### [Challenge]
Rewrite the lines starting at the one that contains "This screenshot has width=1280, height=800." and ending at the one that contains "click(1425, 894)", requests included. Shift every coordinate in the answers by adding 133 to it.

Extracted data entries
-- Begin --

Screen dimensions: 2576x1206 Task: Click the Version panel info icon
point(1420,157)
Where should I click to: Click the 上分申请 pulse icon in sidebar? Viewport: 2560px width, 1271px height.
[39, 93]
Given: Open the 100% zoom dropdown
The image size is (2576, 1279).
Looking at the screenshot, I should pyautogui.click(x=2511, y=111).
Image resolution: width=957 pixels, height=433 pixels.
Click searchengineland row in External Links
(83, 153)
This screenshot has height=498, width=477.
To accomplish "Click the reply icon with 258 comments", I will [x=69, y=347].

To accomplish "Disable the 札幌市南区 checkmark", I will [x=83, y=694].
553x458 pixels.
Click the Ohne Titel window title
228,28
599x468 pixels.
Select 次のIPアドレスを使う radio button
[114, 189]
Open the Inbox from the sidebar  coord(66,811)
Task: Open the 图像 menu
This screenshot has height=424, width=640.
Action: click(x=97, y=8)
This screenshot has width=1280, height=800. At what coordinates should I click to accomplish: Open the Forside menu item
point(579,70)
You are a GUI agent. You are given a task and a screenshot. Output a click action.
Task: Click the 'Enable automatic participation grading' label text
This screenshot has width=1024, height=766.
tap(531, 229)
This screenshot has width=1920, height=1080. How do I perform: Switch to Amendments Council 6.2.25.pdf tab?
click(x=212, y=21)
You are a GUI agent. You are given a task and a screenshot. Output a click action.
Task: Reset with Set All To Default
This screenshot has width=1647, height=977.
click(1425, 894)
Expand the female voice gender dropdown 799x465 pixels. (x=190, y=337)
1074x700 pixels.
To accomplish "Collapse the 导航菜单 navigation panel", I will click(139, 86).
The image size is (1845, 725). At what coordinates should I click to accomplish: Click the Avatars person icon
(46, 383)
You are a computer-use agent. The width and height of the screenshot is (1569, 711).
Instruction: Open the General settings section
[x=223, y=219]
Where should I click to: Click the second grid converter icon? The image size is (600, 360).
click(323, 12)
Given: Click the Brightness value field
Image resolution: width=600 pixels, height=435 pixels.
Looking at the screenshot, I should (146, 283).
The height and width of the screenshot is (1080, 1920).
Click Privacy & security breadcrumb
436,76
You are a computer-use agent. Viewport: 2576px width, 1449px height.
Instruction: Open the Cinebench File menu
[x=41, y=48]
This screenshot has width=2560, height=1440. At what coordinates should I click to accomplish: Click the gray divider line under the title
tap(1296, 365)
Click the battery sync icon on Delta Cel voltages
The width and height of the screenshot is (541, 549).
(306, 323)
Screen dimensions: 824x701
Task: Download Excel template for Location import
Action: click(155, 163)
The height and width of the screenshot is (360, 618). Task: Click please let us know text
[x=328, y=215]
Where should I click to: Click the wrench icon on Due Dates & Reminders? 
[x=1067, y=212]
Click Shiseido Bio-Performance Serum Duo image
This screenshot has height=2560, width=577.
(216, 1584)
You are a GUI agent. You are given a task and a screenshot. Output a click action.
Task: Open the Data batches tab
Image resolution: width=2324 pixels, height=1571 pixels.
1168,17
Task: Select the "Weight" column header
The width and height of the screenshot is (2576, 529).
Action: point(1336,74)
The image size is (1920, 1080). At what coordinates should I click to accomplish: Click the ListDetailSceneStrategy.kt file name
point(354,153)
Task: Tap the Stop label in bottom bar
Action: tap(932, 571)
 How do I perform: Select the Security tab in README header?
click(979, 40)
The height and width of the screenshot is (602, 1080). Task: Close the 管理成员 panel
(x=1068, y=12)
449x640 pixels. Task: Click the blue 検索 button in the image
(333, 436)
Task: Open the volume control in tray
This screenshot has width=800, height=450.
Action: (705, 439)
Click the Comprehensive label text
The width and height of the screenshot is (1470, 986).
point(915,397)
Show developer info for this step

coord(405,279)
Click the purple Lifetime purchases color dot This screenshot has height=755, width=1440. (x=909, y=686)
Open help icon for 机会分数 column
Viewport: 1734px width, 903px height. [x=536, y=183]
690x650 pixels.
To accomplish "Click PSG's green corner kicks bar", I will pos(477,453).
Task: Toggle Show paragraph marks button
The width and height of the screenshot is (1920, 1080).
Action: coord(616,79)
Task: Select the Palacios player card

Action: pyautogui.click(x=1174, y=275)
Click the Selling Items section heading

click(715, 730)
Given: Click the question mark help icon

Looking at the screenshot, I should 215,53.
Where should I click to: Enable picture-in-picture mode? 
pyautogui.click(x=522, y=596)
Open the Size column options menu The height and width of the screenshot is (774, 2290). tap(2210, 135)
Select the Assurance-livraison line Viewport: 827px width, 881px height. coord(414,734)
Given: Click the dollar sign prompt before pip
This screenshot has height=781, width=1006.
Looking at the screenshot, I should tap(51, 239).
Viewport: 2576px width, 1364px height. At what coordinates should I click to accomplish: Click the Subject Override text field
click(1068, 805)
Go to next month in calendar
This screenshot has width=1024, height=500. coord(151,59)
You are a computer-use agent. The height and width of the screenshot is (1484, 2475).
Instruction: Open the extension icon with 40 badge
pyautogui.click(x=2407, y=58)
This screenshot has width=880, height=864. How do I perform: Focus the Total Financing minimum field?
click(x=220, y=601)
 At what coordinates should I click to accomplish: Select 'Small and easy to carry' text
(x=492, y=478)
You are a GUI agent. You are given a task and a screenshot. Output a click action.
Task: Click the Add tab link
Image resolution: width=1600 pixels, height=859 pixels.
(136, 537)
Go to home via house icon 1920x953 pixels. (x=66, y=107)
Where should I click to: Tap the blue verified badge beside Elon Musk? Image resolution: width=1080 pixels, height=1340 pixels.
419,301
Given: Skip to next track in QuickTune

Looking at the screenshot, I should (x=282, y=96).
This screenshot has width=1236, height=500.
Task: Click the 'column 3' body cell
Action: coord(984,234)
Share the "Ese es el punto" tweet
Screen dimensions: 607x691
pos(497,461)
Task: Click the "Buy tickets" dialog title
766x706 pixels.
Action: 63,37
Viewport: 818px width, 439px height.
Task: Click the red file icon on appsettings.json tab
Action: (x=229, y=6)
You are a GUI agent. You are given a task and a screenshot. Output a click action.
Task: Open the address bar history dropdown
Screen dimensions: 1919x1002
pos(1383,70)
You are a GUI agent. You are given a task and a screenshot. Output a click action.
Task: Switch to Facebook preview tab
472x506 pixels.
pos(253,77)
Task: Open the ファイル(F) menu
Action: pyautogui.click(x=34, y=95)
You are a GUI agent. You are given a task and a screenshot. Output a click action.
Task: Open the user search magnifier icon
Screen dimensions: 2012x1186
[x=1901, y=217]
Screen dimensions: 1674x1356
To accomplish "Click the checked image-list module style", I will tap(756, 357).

-- End --

### [Exercise response]
This screenshot has width=1280, height=800. At what coordinates should I click to accomplish: Open the Forside menu item
point(712,203)
You are a GUI agent. You are given a task and a screenshot. Output a click action.
Task: Click the 'Enable automatic participation grading' label text
This screenshot has width=1024, height=766.
tap(664, 362)
This screenshot has width=1920, height=1080. How do I perform: Switch to Amendments Council 6.2.25.pdf tab?
click(x=345, y=154)
You are a GUI agent. You are given a task and a screenshot. Output a click action.
Task: Reset with Set All To Default
This screenshot has width=1647, height=977.
click(1558, 1027)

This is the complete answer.